I hopped off my bike and leaned it against one of the trees in her yard. Through the wall of windows, I could see that she was already dancing in the long living room. She was a shadowy figure blending in with the reflection of the trees in the glass. I ran inside, and when she spotted me, she smiled and held out her hand. I took it and we moved slowly across the wide wood plank floor to the final haunting refrain of the song. She had on a black spandex camisole and a loose lavender chiffon skirt that fell below her knees and was split up the middle to give her the freedom to kick her legs high. She had a bunch of those skirts in all different colors. The skirt floated in the air when she turned and her long hair swung around her shoulders. When Amalia spun in circles, everything spun with her.

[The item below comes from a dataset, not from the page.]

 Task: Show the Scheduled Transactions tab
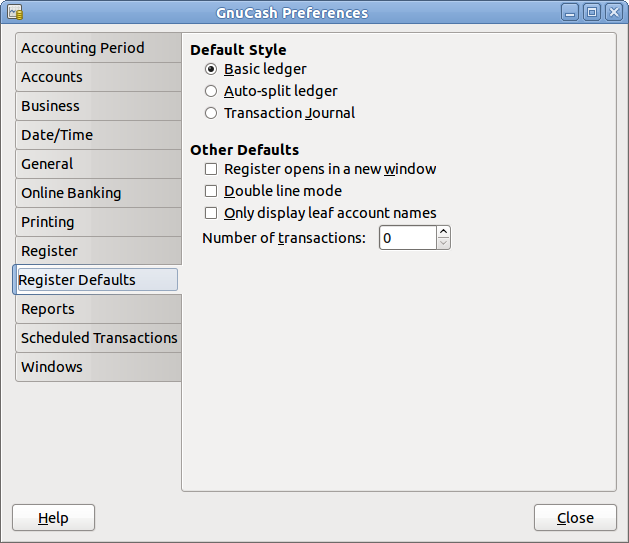tap(99, 338)
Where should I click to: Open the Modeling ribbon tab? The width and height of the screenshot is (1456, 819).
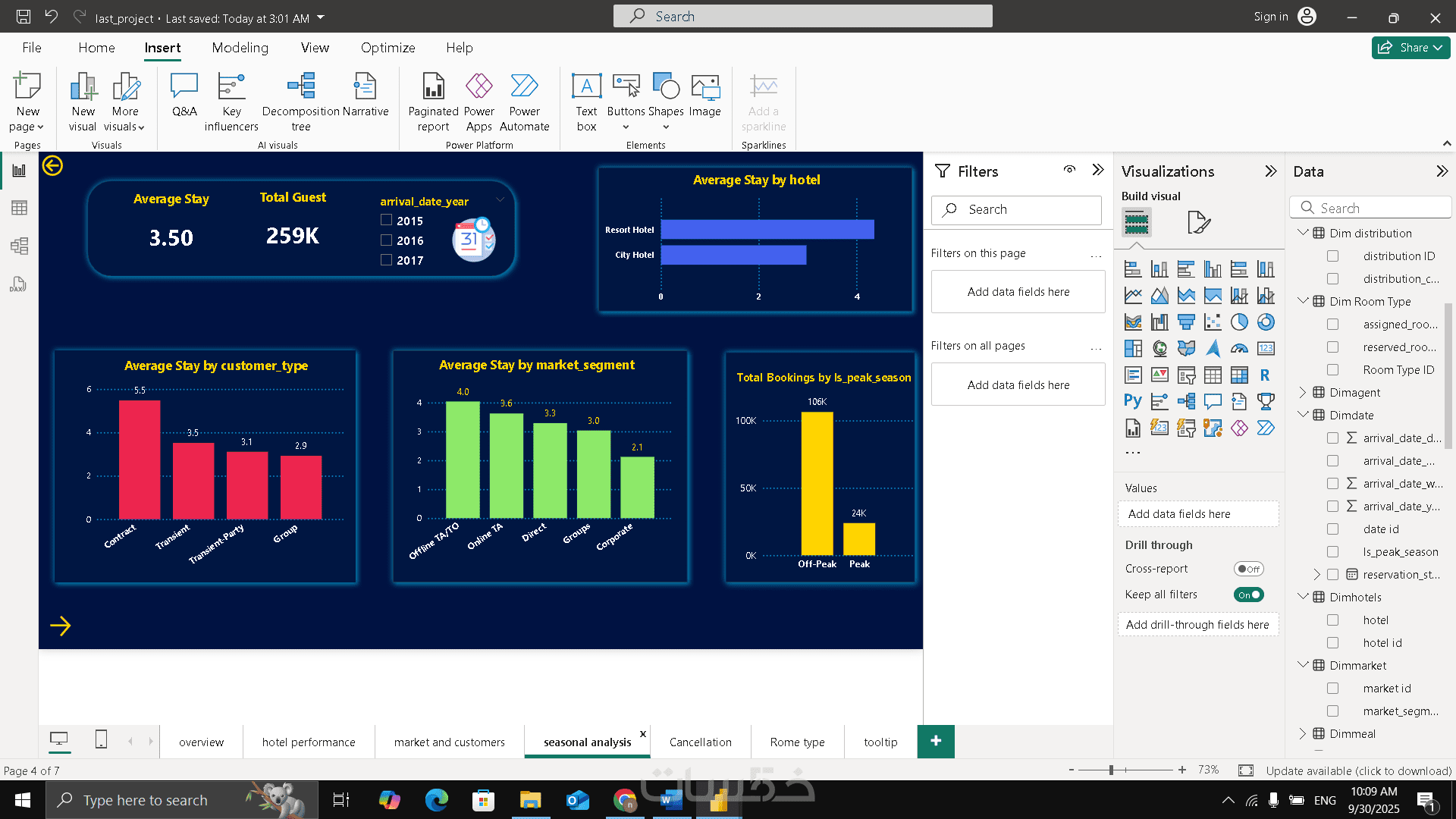click(x=240, y=48)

By contrast, I was in my cutoff denim shorts and pink tank top, my hair up in a ponytail. I kicked off my sandals so we were both barefoot.

The room was perfect for dancing, the only furniture two huge round Papasan chairs at one end and a disorganized pile of floor pillows against the windows. The tops of the windows were filled with the abstract stained-glass designs she loved to make and the colors seemed to sway around us as we moved. I watched, mesmerized, as my arms turned blue, then gold, then red. I loved dancing so much. At school, my friends and I were into the Electric Slide and the Running Man, but I really liked the freedom of Amalia's interpretive dance, moving however the music made me feel. How I felt today, though, was undeniably different than how I'd felt the last time I danced with her. I knew things about Amalia now that I hadn't known then.